The Corner

More BB Gun Than Bazooka

 The FT’s Wolfgang Münchau, unimpressed:

 …Ignore the headlines. This is not an increase in the eurozone’s rescue fund to €700bn. The reality is that the eurozone’s new fund, the European Stability Mechanism, will have €500bn available for future crisis programmes. The €700bn is a meaningful metric only for parliaments of member states because it outlines their risk exposure. It is not a forward-looking measure.

The best aspect of last week’s agreement was that it confirmed €500bn will be available, more or less, from day one of the next crisis. But behind that simple statement lies a complex construction where the unused funds from the old mechanism are used to balance a shortfall due to the gradual build-up of capital in the new one.

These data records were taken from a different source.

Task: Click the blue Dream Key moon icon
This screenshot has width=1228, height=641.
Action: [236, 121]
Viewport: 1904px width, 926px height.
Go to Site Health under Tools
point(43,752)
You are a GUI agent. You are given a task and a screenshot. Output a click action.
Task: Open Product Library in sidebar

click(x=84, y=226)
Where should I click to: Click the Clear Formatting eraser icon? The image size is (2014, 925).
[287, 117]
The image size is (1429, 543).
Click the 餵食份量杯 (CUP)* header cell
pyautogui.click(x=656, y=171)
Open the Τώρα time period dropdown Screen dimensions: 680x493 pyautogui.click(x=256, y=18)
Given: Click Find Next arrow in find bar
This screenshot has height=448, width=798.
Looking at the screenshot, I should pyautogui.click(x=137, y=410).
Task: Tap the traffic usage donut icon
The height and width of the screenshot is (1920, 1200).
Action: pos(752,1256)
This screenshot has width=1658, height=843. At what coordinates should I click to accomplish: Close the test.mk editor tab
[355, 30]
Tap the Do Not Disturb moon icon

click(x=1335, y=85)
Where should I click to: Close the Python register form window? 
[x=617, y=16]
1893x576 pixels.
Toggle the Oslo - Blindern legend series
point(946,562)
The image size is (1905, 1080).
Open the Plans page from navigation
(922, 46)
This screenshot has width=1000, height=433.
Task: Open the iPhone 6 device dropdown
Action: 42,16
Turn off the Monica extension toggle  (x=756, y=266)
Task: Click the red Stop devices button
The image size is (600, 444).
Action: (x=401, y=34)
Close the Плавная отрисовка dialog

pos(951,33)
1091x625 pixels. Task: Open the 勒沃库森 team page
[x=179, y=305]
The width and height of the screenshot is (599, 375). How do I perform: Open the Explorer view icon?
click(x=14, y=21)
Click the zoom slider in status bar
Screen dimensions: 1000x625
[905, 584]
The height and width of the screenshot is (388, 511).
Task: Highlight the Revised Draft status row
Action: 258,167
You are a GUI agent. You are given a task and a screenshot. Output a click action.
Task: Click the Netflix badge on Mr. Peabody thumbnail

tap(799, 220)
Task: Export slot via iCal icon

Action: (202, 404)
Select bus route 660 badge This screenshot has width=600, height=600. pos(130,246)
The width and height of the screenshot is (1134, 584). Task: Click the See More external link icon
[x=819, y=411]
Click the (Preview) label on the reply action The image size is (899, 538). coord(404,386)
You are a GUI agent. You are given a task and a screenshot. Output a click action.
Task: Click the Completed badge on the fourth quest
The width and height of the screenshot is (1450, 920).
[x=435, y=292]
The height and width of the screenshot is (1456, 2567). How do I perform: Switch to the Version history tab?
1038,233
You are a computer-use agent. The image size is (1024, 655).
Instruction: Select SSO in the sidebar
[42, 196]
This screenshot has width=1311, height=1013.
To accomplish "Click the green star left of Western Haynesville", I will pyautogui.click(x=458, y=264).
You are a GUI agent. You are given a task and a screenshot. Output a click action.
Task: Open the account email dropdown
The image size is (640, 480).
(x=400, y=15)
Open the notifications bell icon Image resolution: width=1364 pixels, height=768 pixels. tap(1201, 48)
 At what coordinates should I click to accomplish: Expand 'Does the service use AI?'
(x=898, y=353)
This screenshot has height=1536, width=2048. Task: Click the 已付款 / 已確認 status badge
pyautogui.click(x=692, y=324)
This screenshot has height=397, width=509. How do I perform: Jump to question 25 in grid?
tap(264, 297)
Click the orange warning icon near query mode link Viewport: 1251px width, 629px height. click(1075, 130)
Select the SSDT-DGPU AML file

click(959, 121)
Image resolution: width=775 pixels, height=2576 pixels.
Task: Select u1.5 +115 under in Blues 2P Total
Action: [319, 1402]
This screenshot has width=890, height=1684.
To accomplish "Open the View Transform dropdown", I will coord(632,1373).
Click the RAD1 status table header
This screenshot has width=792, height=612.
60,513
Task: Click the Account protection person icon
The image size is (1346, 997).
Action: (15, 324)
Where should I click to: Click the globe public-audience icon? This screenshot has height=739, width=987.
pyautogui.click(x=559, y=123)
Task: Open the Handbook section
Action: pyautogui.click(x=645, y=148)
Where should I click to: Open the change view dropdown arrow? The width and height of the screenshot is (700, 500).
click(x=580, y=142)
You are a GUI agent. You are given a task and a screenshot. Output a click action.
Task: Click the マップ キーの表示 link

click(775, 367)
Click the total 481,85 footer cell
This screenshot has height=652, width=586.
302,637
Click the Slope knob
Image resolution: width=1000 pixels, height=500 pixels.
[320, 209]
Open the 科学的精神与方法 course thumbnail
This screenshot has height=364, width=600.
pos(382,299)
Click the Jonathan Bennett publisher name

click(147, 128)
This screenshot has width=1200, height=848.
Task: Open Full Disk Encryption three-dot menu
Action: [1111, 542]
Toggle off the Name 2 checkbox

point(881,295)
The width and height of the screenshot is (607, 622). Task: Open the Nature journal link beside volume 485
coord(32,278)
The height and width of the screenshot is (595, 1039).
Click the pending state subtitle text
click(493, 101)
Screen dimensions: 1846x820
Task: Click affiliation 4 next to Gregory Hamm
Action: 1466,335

The essence of the new agreement, however, is refreshingly simple. The €500bn will have to pay for everything. The existing programmes continue but once they expire, or are restructured, any new funds will have to come from below this ceiling. You could say that the ESM was not really raised from €500bn to €700bn but from €300bn to €500bn.

How much will €500bn buy? If one assumes that the IMF will increase its share of the total package proportionately, the total available for new programmes will be €750bn. This would have to pay for second programmes for Portugal and Ireland, a third programme for Greece and probably a first and second programme for Spain (the first being a narrow one focused on the recapitalisation of the banking sector).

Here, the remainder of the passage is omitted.